Content starts
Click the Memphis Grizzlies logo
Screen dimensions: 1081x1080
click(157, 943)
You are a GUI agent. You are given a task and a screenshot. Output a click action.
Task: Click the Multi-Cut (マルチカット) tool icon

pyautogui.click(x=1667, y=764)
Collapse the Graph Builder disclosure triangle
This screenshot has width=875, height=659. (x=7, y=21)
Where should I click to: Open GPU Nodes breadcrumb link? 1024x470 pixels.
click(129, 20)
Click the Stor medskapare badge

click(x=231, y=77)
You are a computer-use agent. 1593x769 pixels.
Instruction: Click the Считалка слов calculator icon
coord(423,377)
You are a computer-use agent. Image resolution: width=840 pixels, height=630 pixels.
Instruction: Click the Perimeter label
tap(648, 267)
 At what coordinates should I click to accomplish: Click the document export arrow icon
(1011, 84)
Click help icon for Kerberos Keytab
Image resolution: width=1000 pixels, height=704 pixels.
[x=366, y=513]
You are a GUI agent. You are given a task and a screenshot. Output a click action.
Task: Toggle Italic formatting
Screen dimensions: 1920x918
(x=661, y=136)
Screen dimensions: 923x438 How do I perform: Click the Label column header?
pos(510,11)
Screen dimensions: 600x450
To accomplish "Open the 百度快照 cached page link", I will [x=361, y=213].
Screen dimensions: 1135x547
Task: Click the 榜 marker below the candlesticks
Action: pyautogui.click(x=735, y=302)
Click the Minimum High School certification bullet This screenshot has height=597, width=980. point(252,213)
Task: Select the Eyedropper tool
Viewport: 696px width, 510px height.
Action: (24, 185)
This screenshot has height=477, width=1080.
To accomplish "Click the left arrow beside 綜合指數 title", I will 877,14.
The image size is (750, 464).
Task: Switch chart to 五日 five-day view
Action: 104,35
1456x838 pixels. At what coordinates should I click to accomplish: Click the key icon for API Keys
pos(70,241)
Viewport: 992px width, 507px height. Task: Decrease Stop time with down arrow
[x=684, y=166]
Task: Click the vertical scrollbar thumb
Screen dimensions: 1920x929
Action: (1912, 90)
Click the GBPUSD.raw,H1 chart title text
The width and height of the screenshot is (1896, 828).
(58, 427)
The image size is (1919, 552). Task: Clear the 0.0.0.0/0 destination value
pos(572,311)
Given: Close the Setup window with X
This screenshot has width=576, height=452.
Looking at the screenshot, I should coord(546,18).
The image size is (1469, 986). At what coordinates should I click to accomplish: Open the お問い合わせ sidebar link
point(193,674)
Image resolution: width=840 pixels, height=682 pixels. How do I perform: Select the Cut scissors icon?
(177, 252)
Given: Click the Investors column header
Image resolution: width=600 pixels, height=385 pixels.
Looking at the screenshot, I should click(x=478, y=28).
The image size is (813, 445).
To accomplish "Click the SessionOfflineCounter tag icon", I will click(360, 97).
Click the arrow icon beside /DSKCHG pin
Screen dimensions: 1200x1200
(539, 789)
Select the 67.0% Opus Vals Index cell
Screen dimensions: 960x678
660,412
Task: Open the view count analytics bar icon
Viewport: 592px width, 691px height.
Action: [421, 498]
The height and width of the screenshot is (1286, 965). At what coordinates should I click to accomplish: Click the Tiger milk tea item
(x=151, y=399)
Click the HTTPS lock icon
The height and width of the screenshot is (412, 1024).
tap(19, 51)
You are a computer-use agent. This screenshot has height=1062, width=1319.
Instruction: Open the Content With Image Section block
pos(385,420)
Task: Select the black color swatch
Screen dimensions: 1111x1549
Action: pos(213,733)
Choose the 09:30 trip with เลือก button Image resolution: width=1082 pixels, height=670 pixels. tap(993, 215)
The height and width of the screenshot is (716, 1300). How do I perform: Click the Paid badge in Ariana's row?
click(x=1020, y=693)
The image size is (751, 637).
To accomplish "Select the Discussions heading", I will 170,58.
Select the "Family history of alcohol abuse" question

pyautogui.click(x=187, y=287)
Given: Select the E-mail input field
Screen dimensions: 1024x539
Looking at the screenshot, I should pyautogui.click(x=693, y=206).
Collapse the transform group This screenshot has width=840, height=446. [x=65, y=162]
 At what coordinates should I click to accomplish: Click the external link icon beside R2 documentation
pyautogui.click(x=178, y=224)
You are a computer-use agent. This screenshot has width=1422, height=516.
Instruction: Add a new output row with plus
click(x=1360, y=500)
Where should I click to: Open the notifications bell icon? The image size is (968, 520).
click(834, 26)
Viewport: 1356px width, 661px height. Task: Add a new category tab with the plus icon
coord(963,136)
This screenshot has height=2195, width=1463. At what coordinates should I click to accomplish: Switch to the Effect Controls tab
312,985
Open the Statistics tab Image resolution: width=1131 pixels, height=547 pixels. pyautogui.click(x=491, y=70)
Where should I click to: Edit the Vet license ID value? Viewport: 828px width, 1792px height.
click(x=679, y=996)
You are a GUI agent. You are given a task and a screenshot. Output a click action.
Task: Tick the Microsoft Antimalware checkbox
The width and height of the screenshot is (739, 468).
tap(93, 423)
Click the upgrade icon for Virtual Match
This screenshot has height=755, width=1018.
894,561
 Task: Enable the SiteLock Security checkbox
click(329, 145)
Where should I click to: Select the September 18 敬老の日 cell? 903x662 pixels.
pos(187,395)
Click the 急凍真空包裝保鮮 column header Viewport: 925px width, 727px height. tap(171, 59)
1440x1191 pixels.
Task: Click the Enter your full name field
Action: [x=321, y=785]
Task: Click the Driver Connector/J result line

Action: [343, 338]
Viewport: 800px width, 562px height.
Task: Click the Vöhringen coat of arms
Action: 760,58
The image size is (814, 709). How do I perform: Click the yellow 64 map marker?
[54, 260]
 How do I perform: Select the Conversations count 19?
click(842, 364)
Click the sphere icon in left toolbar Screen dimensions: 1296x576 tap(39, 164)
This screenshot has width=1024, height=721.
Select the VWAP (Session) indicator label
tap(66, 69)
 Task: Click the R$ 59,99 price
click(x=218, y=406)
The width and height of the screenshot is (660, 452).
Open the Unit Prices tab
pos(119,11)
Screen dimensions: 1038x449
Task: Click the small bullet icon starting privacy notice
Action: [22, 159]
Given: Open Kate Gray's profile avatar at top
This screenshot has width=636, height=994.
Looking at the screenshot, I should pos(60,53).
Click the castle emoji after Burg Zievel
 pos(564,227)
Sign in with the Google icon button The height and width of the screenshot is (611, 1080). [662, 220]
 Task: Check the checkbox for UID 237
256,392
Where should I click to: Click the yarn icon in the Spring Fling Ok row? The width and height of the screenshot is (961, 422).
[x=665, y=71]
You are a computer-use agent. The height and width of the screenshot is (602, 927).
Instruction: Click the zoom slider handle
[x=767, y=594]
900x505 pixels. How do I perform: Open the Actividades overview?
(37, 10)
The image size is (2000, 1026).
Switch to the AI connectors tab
Content ends
* _What is expected_
When the word "computer" appears in a line of the listing, pull that line out.

* _Answer section_
You are a computer-use agent. 1593x769 pixels.
You are a computer-use agent. Image resolution: width=840 pixels, height=630 pixels.
You are a computer-use agent. This screenshot has height=1062, width=1319.
You are a computer-use agent. This screenshot has width=1422, height=516.
You are a computer-use agent. The height and width of the screenshot is (602, 927).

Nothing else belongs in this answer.